Once inside, a fireplace, a walled garden, and then the kitchen table beckons as the centrepiece of a double height space. This is the centre’s domestic heart, washed in light and framed by beautifully cast in-situ concrete columns. Also supporting the 1st floor and roof, the column arrangement is based on a 4m grid that provides an ideal proportion for the consultation, treatment rooms, living spaces and garden courtyards that all open off the kitchen. There are no doors in the centre; privacy can be created by sliding screens, translucent glass panels, or bookshelves. These are all built in a light timber that contributes a slightly Scandinavian air of well-being to the centre. Books, art, built-in furniture and inglenooks all contribute to an over-riding sense of comforting domesticity.

The first floor administration space is completely open to the floor below –  in complete contrast to most health care institutions. This green-floored series of mezzanines feels like a tree house with views out on all four sides with an amazing suntrap roof terrace protected by the oversailing roof.  Balustrades at this level have been detailed as bookshelves and display surfaces, another example of the architect making every element of the building work in a multiplicity of modes, both beautiful and functional, with intense thoughtfulness and care.

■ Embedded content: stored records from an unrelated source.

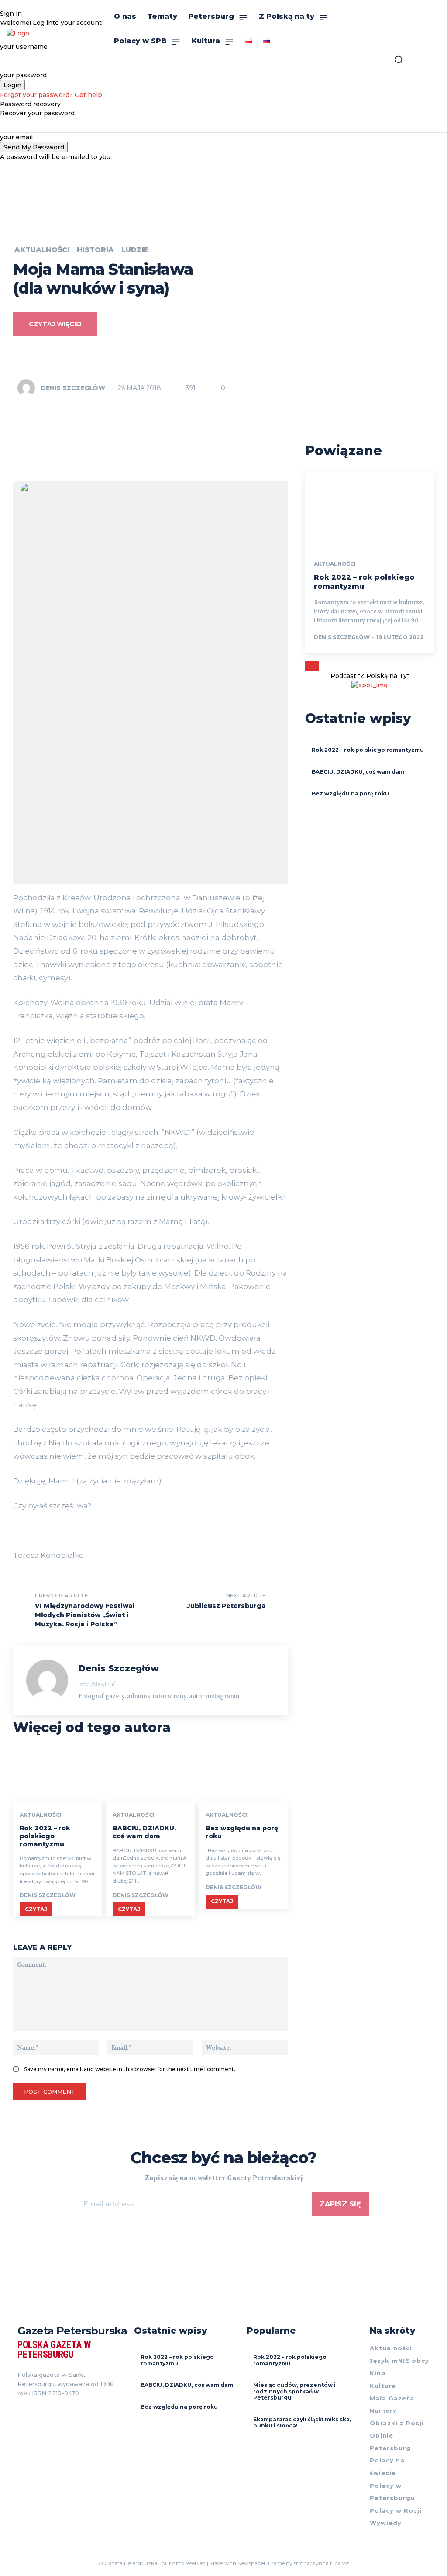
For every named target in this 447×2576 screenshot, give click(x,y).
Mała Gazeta (392, 2398)
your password (23, 75)
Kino (378, 2372)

The jury felt that RSH’s Maggie’s Centre exceeds at every level this most demanding of briefs; to create a sanctuary for terminally ill cancer sufferers for a client and personal friend of the architect with a deep conviction in architecture’s power to shape our experience, and who has dedicated the building to the memory of his wife. Richard Rogers and his team have produced a timeless work of architecture that not only distills the intentions of this brief but expresses in built form compassion, sensitivity and a deep sense of our common humanity.